Randy Kate Summers, who will turn 18 before Election Day, and Hannah Coleman, 18, both said their families were voting for Trump and they probably would as well — given their choices.
“How I feel about it is, I don’t want to be disrespectful, but the better of the worst,” Summers said.
“I don’t think they’re super excited about it,” Coleman said of her family and friends. “It’s kind of like the lesser of two evils. Neither side is like, ‘Yay!’ But I feel like Trump is better than Hillary because he is conservative.”
Neither Andrew Bolger, 31, an evangelical Christian pastor, and Grant Ryder, 27, a resident director at nearby College of the Ozarks, were prepared to choose a candidate.
“I don’t know how I’ll make the decision this year, and honestly my wife and I were just discussing that recently,” Bolger said. “This area is very conservative. I think most people are trying to decide of the lesser of two evils, and I never feel like that’s the best way to make a decision. So I am kind of at a loss how to make that decision.”
Neither Bolger or Ryder said they could identify with any of the candidates, making the decision tougher.
“I think a lot of people are torn between what they feel like they’re supposed to do and maybe what they want to do,” Ryder said. “I hear a lot of surprise and more shock as to who actually the two final candidates are, and I think there’s a lot of distaste with those two people from the younger perspective. … I’d say most of the responses I’ve heard are more kind of jokes.”
Many Missourians also spoke out against the negativity in politics, both in politician and surrogates’ discourse and in campaign advertising.
“I hate the ads,” Hon said. “I hate it, all they do is cut each other down, and I don’t think that should be part of politics. It wasn’t that way when I was growing up and I think it’s gotten out of control.”
For voters who are dedicated to their chosen candidates and excited to cast that vote, many still spoke of a fear of what might happen if the other side wins.
Annette Read, 54, who is a director of the volunteer office supporting Trump in Fenton, said she’s been excited about the prospect of a Trump political run since before he was a candidate. But she said that doesn’t necessarily extend to the full GOP.
“I don’t like the direction the Republican Party has gone,” she said. “We have so many people, even Democrats, saying, ‘We don’t want any more of these party politicians.'”
Another volunteer in that office, Brinda Johnson, 66, a retired real estate developer, said she was a life-long Democrat who went to the convention for Clinton in 2008 — until she read “Clinton Cash,” a book that slams the Clintons for their family foundation and fundraising. She said she and her family have all switched to Trump out of distaste for Clinton.

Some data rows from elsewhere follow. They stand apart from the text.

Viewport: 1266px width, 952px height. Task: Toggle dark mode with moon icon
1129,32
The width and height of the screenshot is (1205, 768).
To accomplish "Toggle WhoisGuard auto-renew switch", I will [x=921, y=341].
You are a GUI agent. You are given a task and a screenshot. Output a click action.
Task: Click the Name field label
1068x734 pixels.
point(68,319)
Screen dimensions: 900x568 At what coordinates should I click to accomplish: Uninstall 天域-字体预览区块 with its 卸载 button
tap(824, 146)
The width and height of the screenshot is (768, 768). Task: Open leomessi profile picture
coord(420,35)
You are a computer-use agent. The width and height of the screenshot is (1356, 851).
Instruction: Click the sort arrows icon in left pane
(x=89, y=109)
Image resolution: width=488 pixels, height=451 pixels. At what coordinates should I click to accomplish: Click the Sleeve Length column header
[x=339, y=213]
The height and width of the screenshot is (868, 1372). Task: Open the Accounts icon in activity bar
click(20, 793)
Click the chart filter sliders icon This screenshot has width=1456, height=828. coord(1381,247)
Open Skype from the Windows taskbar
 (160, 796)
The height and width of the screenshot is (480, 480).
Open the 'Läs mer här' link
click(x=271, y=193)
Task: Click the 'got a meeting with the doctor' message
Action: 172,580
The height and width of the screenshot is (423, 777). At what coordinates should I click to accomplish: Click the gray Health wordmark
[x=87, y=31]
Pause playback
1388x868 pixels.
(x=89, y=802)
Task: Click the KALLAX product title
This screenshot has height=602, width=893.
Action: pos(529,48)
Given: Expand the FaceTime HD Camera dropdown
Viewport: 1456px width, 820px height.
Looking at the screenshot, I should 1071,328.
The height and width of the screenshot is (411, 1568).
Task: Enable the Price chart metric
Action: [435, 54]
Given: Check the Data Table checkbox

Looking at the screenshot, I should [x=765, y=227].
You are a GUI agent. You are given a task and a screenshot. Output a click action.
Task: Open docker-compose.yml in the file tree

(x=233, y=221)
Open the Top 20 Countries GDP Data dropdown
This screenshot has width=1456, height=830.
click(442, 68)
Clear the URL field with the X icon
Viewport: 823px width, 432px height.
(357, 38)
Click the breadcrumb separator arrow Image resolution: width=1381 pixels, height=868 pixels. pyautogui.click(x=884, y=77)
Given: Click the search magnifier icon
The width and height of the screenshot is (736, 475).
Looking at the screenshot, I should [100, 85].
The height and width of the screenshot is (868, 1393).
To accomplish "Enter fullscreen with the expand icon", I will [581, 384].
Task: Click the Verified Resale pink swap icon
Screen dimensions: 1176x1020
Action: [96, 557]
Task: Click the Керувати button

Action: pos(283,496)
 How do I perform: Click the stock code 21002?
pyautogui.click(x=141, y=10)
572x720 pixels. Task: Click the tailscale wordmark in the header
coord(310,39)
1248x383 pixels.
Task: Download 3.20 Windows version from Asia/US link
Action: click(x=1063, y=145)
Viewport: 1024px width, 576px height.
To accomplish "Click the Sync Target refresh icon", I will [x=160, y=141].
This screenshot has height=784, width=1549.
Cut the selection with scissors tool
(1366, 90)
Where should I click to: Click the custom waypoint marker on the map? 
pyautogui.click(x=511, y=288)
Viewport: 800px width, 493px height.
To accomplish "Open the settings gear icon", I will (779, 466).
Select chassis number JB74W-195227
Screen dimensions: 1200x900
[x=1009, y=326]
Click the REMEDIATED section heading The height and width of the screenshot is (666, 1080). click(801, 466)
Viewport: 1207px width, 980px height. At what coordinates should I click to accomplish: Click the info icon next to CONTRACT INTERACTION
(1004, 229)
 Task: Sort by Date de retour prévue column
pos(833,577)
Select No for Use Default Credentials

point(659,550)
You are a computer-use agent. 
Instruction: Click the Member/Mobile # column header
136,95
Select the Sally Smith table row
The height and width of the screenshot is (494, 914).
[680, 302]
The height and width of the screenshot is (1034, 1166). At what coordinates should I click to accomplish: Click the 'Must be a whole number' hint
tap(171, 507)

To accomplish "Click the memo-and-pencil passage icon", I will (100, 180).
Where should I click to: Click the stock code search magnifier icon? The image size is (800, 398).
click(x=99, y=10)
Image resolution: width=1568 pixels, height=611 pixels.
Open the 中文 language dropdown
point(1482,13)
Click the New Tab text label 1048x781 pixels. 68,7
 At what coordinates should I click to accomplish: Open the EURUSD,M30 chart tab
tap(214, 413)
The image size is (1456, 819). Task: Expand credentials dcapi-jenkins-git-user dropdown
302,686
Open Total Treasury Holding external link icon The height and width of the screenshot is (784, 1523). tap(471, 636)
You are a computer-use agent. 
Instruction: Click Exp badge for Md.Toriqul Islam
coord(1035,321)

Meanwhile, at a phone bank volunteer night at Clinton’s campaign office in St. Louis, volunteers spoke as much about their support for Clinton as their concern about Trump.
“There is no question that Hillary needs to be president and not the alternative, that would be very bad for our country,” said Lisa Marz-Browning, 66, a retired lab supervisor who said she usually votes Democratic but has voted for Republicans in the past.
Jarvis Neal, a 22-year-old senior at nearby Lindenwood University who grew up not far from where Michael Brown was killed by police in Ferguson, said that although he is not used to talking about politics, his professor convinced him to come phone bank. He added the election was “definitely … important.”
“I feel like a lot of Democrats in this area are really scared, because no one wants Trump to win. Talking to my family and friends, if Trump wins, they’re going to be devastated,” Neal said.
“This is not an election that I want to give to chance. I mean, the stakes are too high,” said Lauren Davis, a 68-year-old retired public high school teacher. She said she is volunteering more than in the past, and donating a little more. “It’s really time to step up to the plate to stop Trump and support Hillary.”